What exactly is Hypermiling?

As the price of gas rises ever higher and the average person’s worry about the environmental effects of car pollution rise with them, millions of drivers have been searching for the best ways to maximize their car’s use of fuel. When a person uses certain driving techniques and tricks to get as many miles out of a gallon of gas as they can they call it Hypermiling.  Seeing as Hypermiling has been shown in recent tests to increase a car’s fuel efficiency by up to 35%, the trend (and the tactics behind it) is gaining popularity fast.

If you’d like to use hypermiling to increase your cars fuel efficiency and get the most miles out of your tank you’re going to need a car that’s in excellent condition. As for your tires, checking their pressure regularly and making sure that they’re balanced as well as properly aligned is vital and will reduce the energy (i.e. the gas) that’s needed to make your car go forward.

But that’s just the start. One of the keys to hypermiling is using your brake pedals as infrequently as you possibly can. The fact is, when any car is at a stop it is getting 0 miles per gallon.  If you’re really keen on maximizing your car’s fuel economy, you need to keep a keen eye on the road and know what’s coming so that you can take your foot off the gas and use your cars forward inertia to bring you to the red light. Many people put their car in neutral when this is happening, even further decreasing the amount of gas that your engine will use.

Another key to hypermiling is to allow your car a moment to gain a slight bit of forward momentum after you’ve been at a stop and before you put your foot on the accelerator and give it gas. Unless you are on a hill facing up, your car should roll forward slightly and, since it takes a lot less energy to move a car that’s already moving than it does to move one from a stopped position, this pause will help you to maximize your car’s engine efficiency.

Independent testing on both of these tactics, including coasting to a stop and momentarily pausing before hitting the gas from stop, actually showed a decrease of 35.4% in fuel consumption using a Ford Land Rover and a 27% decrease when using a Ford Mustang, no small numbers indeed.
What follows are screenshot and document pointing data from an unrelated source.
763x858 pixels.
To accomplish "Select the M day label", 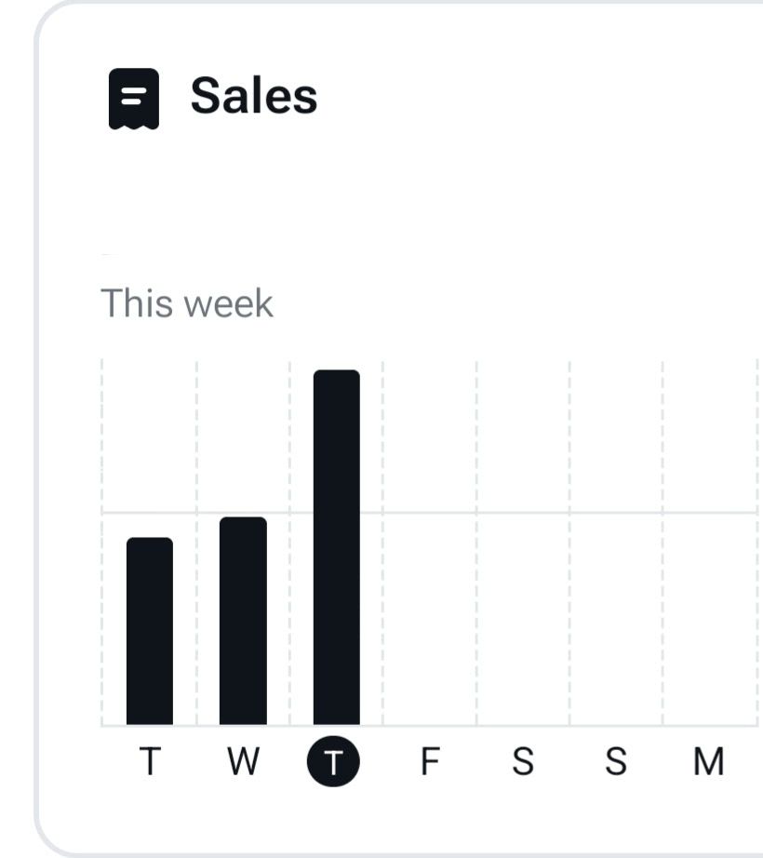I will [709, 761].
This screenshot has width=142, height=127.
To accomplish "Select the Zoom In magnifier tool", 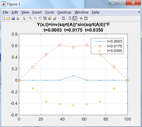I will click(x=30, y=19).
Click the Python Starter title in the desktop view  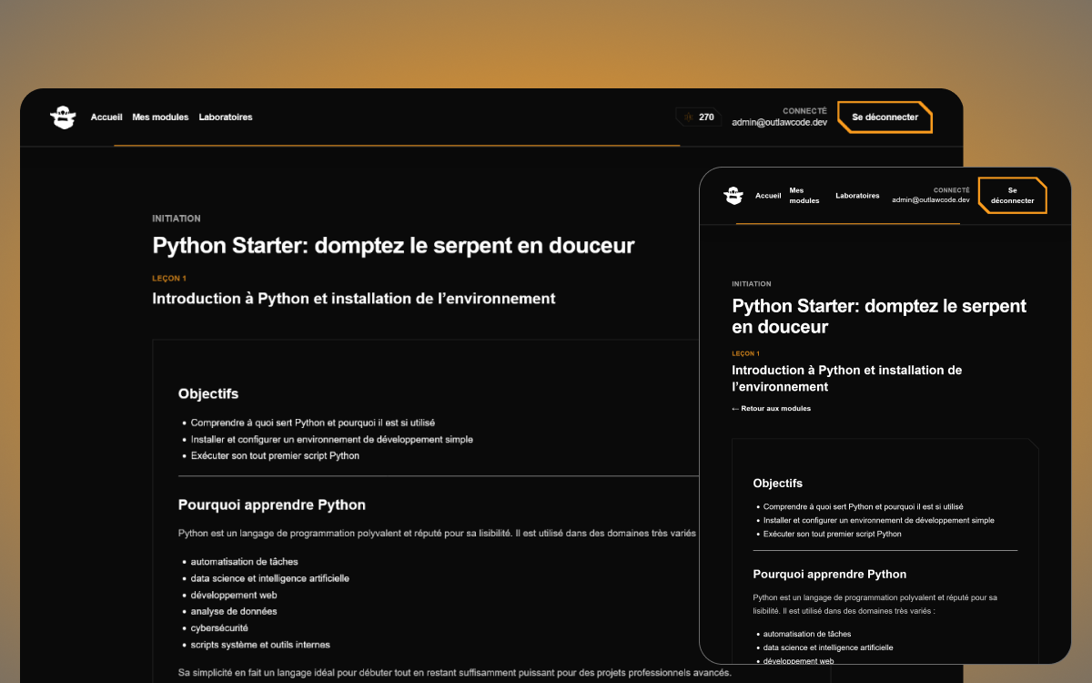tap(393, 246)
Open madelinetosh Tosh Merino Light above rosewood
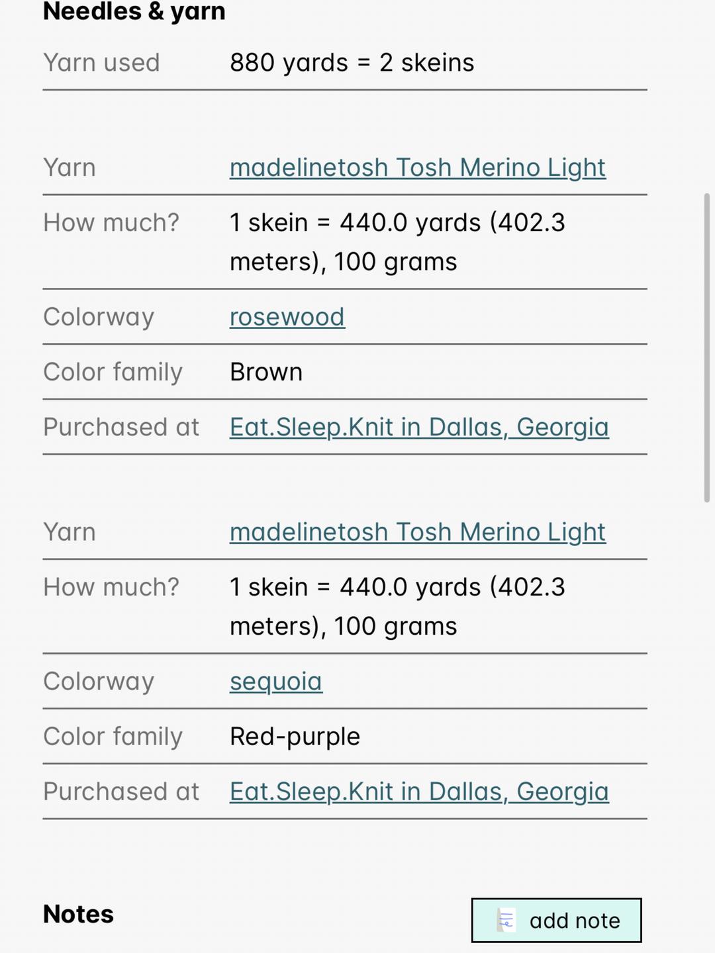The width and height of the screenshot is (715, 953). (x=418, y=168)

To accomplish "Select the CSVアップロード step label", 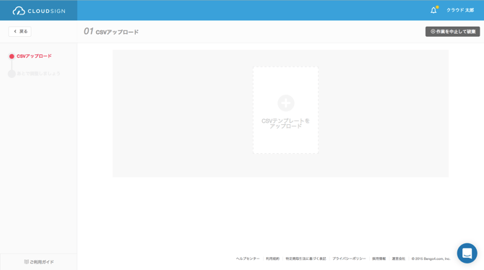I will point(34,56).
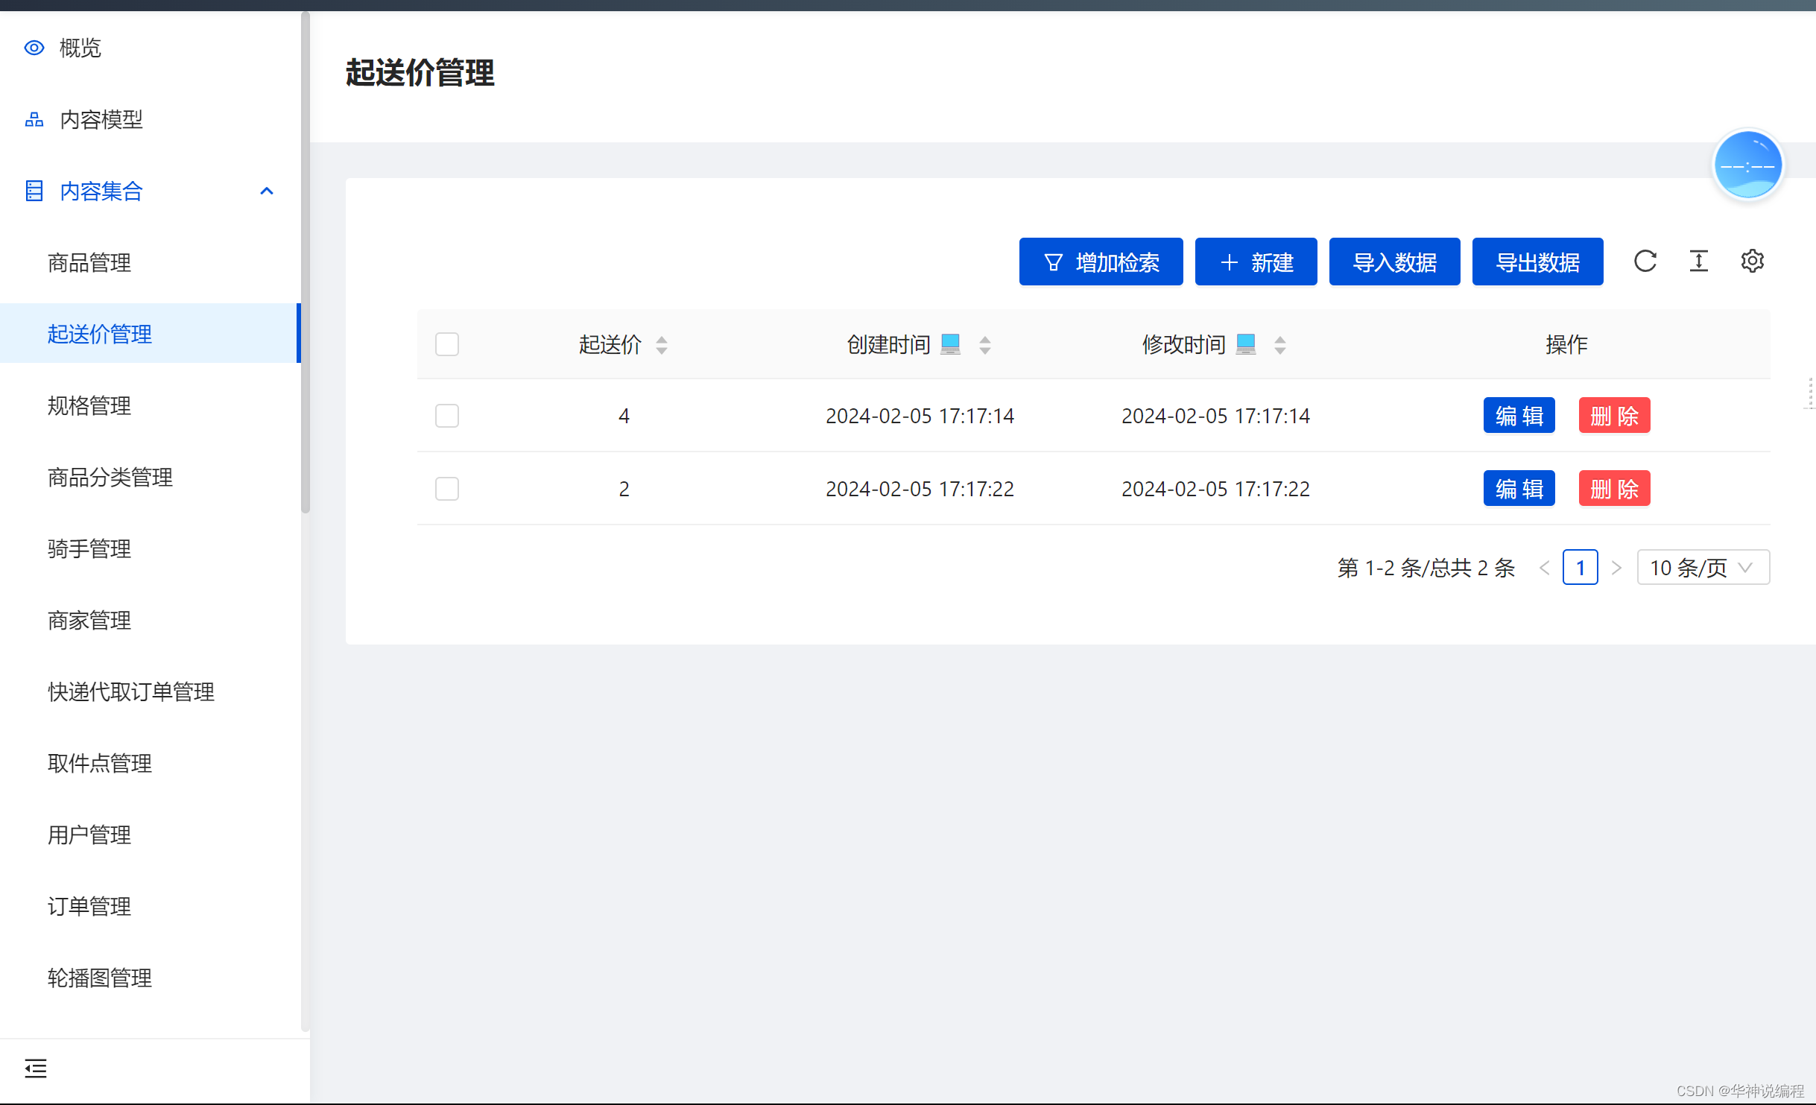Click the sidebar vertical scrollbar

[305, 261]
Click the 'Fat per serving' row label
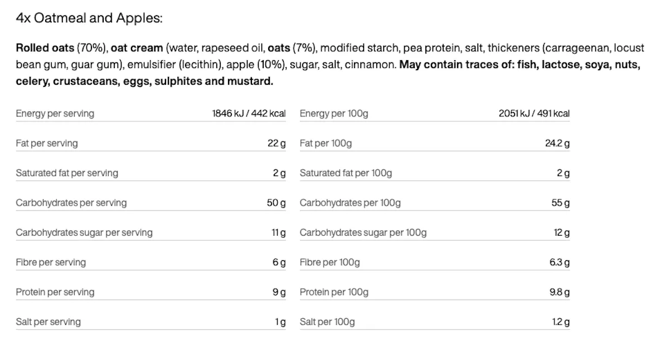 click(x=47, y=143)
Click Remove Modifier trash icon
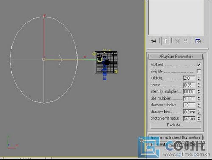The width and height of the screenshot is (212, 160). (x=186, y=41)
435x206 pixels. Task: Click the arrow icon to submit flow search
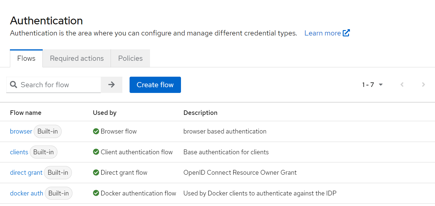112,85
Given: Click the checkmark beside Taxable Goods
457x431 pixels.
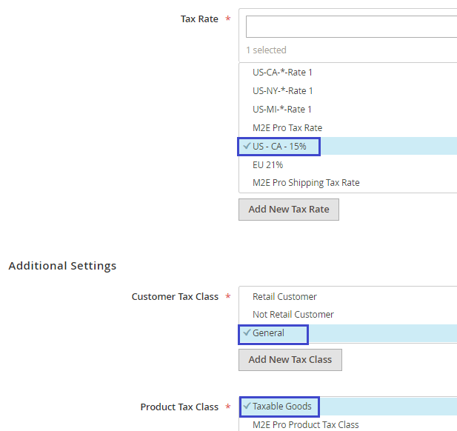Looking at the screenshot, I should coord(247,407).
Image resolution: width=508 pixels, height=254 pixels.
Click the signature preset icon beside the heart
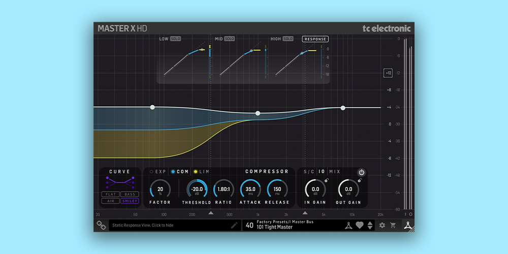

If you’re an aggressive driver you’ll need to learn how to relax if you want to take advantage of hypermiling. When you’re cutting across crowded freeway lanes to get a little extra headroom or you quickly approach slower drivers from behind and then have to slow down for them, you will not only destroy your brakes but also decrease your fuel efficiency immensely. The fact is, driving with a bit more ‘cushion’ between you and the car in front of you will enable you to use your car’s gas and brake pedals less, something that will not only save you money on gas but also may even stop traffic jams.

Although many people are just being introduced to this new type of driving, hypermiling is actually a term for a practice that’s been around since the mid-1930s. During that time the Mobile Oil Corporation sponsored a driving event called the Mobile Economy Run as a way to show people how to maximize their car’s fuel economy and mileage in everyday driving situations. It was during  World War 2 that hypermiling came into vogue again as gas rationing was put into effect during the war.

After the war the United States started manufacturing some of the largest, most luxurious cars on the planet, cars that had no interest in saving someone money on gas. The tactics used in hypermiling fell out of fashion for a number of decades but came back again during the 70s and of course again today.

So, until scientists figure out a fuel that is abundant as saltwater and will power your automobile for practically nothing, it looks like hypermiling is going to be around for a bit longer. With savings that can add up to an extra 50 to 100 miles per tank of gas, hypermiling tactics are a great way to lower your gasoline expenses.